::: SELECTED TEXT

In a society that believes in the adage, "sex sells", it is no wonder how food companies and advertisers are using sexualized images, particularly of women, to advertise their food and products. Society holds certain stereotypes of the ideal woman as skinny and often advertisers use this perception to advertise their products.
Thus, an image advertising food or any other product that portrays a woman as anything but skinny and beautiful would be frowned upon and sales would not be favorable. There are instances when women are portrayed as voracious about food. However, these images and advertisements only use a woman's supposed hunger for food as metaphorical of her sexual appetite (Bordo 110). Thus, the ideal woman is only used in advertisements depicting junk and other fattening foods for her sex appeal which is meant to attract consumers.
However, advertisements mostly allow males to be associated with greasy food and desserts. The male appetite for food is not as frowned upon as that of the female, although the males eating pleasure is also heavily depicted as a metaphor for sexual appetite. Some adverts are seen portraying a man in a wild, sensual state over rich, appetizing desserts with background jingles like, "You're my one and only, my creamy deluxe" and "Your brownies give me fever. Your cake gives me chills." – an advertisement for Betty Crocker Frosting and assorted mixes (Bordo, 111).

::::::

# PROBLEMS
a: Please write out the stretch of the passage on food advertising from "In a society" through "to attract consumers.".
b: Decide whether each statement agrees with the passage on food advertising. Answer yes or no and quote the words that settle it: (i) Advertisers draw on a stereotype of the ideal woman as skinny. (ii) The male appetite for food is frowned upon more than the female's. (iii) The jingle lines about brownies and cake come from an advertisement for Betty Crocker Frosting and assorted mixes.
c: According to the passage on food advertising, a woman's supposed hunger for food is used as a metaphor for what?

::: DATASET EXCERPT

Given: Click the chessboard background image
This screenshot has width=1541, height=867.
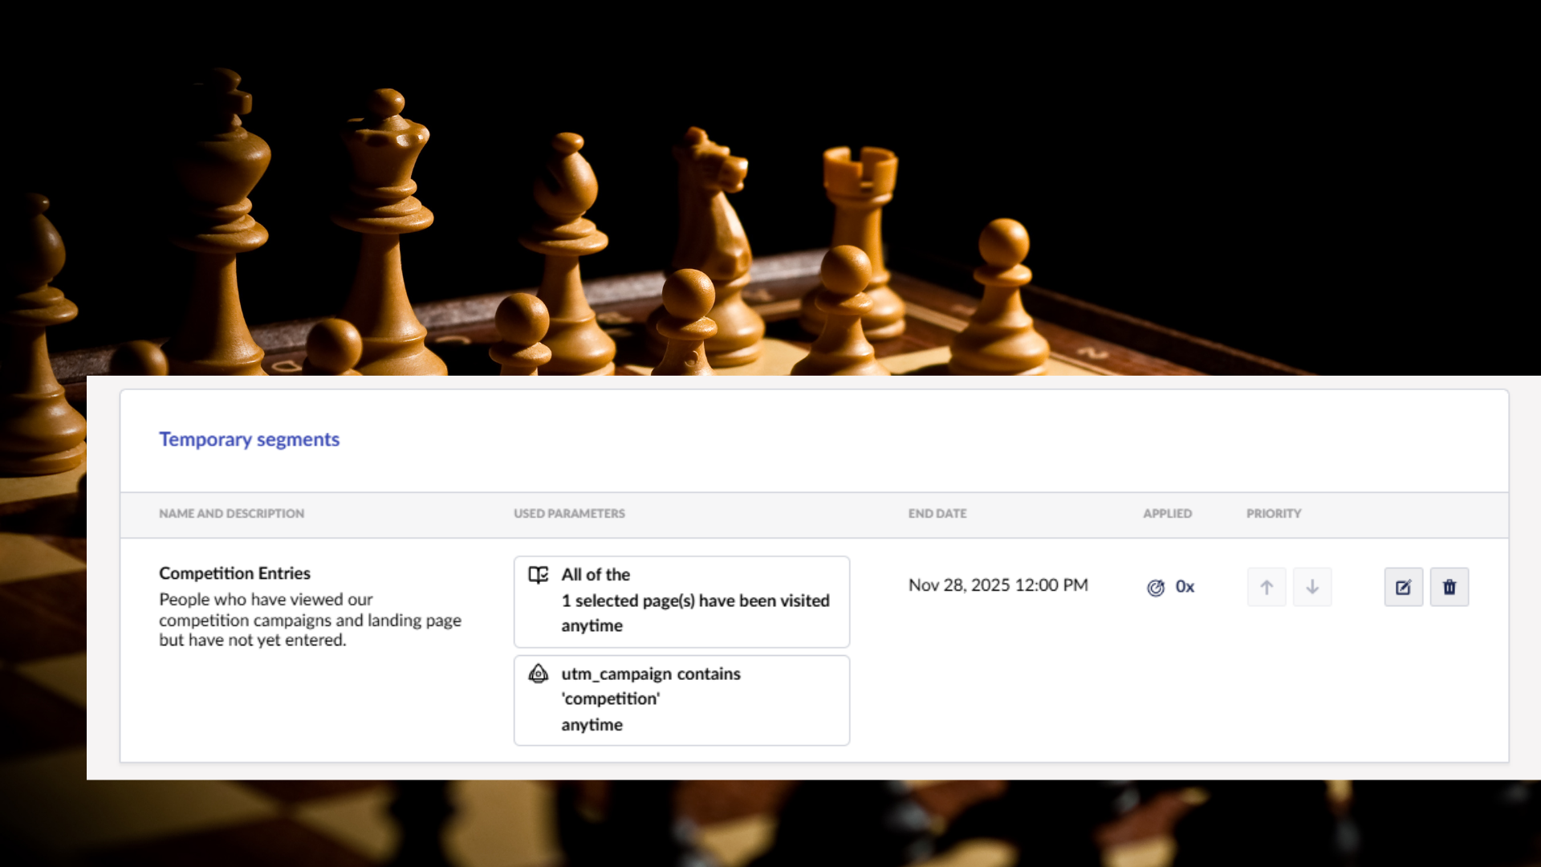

::::::

# THE RESULTS
a:
In a society that believes in the adage, "sex sells", it is no wonder how food companies and advertisers are using sexualized images, particularly of women, to advertise their food and products. Society holds certain stereotypes of the ideal woman as skinny and often advertisers use this perception to advertise their products.
Thus, an image advertising food or any other product that portrays a woman as anything but skinny and beautiful would be frowned upon and sales would not be favorable. There are instances when women are portrayed as voracious about food. However, these images and advertisements only use a woman's supposed hunger for food as metaphorical of her sexual appetite (Bordo 110). Thus, the ideal woman is only used in advertisements depicting junk and other fattening foods for her sex appeal which is meant to attract consumers.

b:
(i) Yes: "Society holds certain stereotypes of the ideal woman as skinny and often advertisers use this perception to advertise their products."
(ii) No: "The male appetite for food is not as frowned upon as that of the female"
(iii) Yes: "an advertisement for Betty Crocker Frosting and assorted mixes"

c: Her sexual appetite.